Cómo saber si soy pronador o supinador

How to know if you overpronate or supinate

Libertas Barefoot

When we talk about overpronation or supination, we tend to think only about the feet. However, the way you land each step affects your entire body: ankles, knees, hips and even your back.

If you've ever wondered whether you have a pronated, supinated or neutral gait, it's important to understand that this isn't a fixed label — it's a movement pattern that can change depending on the terrain, footwear or activity you're doing.

In this guide we explain what overpronation and supination are, how to identify them and how they influence your choice of footwear.


Pronated, supinated or neutral gait: what each one means

There are three main gait types: pronated, supinated and neutral.

Pronated gait

The foot rolls inward after ground contact.
Overpronation occurs when the foot rotates slightly inward during the support phase.
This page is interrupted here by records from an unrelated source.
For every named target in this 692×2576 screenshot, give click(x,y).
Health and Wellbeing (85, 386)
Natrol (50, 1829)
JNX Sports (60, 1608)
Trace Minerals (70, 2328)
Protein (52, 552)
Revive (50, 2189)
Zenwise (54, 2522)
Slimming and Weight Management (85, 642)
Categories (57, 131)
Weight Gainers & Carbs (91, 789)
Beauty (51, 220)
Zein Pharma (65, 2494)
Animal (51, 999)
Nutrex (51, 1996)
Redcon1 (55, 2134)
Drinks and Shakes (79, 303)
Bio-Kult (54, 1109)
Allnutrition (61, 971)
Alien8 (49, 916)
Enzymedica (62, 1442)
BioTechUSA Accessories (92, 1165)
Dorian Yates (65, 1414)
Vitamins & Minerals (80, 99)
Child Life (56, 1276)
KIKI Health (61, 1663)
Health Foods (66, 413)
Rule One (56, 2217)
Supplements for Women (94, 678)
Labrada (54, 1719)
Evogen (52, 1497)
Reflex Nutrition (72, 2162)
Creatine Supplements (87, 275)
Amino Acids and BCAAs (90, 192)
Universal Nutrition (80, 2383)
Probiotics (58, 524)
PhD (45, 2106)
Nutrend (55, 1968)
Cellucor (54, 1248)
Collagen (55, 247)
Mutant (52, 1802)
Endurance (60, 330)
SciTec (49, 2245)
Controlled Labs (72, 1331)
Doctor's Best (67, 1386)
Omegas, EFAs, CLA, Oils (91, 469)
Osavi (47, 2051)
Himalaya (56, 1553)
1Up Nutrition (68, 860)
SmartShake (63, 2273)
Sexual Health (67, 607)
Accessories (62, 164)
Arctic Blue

It's a natural cushioning mechanism. When pronation is more pronounced, signs may include:

  • Wear on the inner part of the sole.
  • A feeling of arch collapse.
  • Increased load on the inner side of the knee.
  • Ankles that tend to tilt inward.

This doesn't always indicate a problem, but it can influence how load is distributed throughout the body.

Supinated gait

Weight is concentrated more on the outer part of the foot.
Supination occurs when weight is supported mainly on the outer edge of the foot. It's commonly associated with:

  • Outer sole wear.
  • Reduced shock absorption.
  • A more rigid footstrike.
  • Greater force transmission toward the ankles and knees.

In this case, the foot absorbs less impact and other structures in the body may compensate.

Neutral gait

Weight is distributed more evenly between the inner and outer foot.
Neutral gait isn't a perfect gait — it's a more balanced load distribution. It's characterised by:

  • Functional and controlled pronation.
  • Good terrain adaptation.
  • No obvious overload on either side.
  • More even force transmission.

Not having a neutral gait doesn't mean you have a problem.

Three different gaits


How to tell if you overpronate or supinate

Check your shoe wear pattern

One of the easiest ways to identify your gait type is to look at the sole:

  • Inner wear → possible overpronation
  • Outer wear → possible supination
  • Even wear → possible neutral gait

Important: wear patterns also depend on terrain, usage and footwear type.

Foot imprint

Your foot imprint can give an initial reference, but it's not a precise diagnosis.

Limitations:

  • It doesn't show real movement when walking or running.
  • It doesn't account for speed or fatigue.
  • It doesn't analyse the full foot–knee–hip chain.

Biomechanical assessment

If you have recurring pain or questions about your movement, a gait biomechanical assessment can be more accurate.

It allows analysis of:

  • Walking or running gait in motion.
  • Full-body coordination.
  • The real source of overloads or compensations.

 

What problems can poor gait mechanics cause?

An inefficient load distribution may be associated with:

  • Plantar fasciitis.
  • Knee pain.
  • Ankle overload.
  • Hip tension.
  • Lower back discomfort.

Gait isn't usually the sole cause, but it can be a contributing factor.

 

How to choose footwear based on your gait

For years, footwear has been classified as "for overpronators", "supinators" or "neutral". However, there is a growing understanding that the foot doesn't need to be corrected — it needs to be supported.

When choosing footwear, it's more important to look at:

  • Real toe space.
  • Freedom of foot movement.
  • Flexibility and terrain adaptability.
  • Absence of restrictive pressure or structures.

A free foot tends to manage load better and move more efficiently.

That's why many people opt for barefoot footwear, like Libertas Barefoot, which respects the natural shape of the foot. The transition should be gradual and adapted to each individual.

 

Common mistakes when choosing trainers based on gait type

  • Thinking more cushioning is always better.
  • Choosing trainers solely based on the overpronator/supinator label.
  • Ignoring the actual shape of your foot.
  • Prioritising correction over functionality.

Conclusion: there is no perfect gait

There is no ideal gait. Every person has a unique way of moving.

Understanding whether you overpronate, supinate or have a neutral gait can help you know yourself better, but what matters most is how your body functions as a whole.

The best footwear isn't the one that corrects your movement. It's the one that respects it.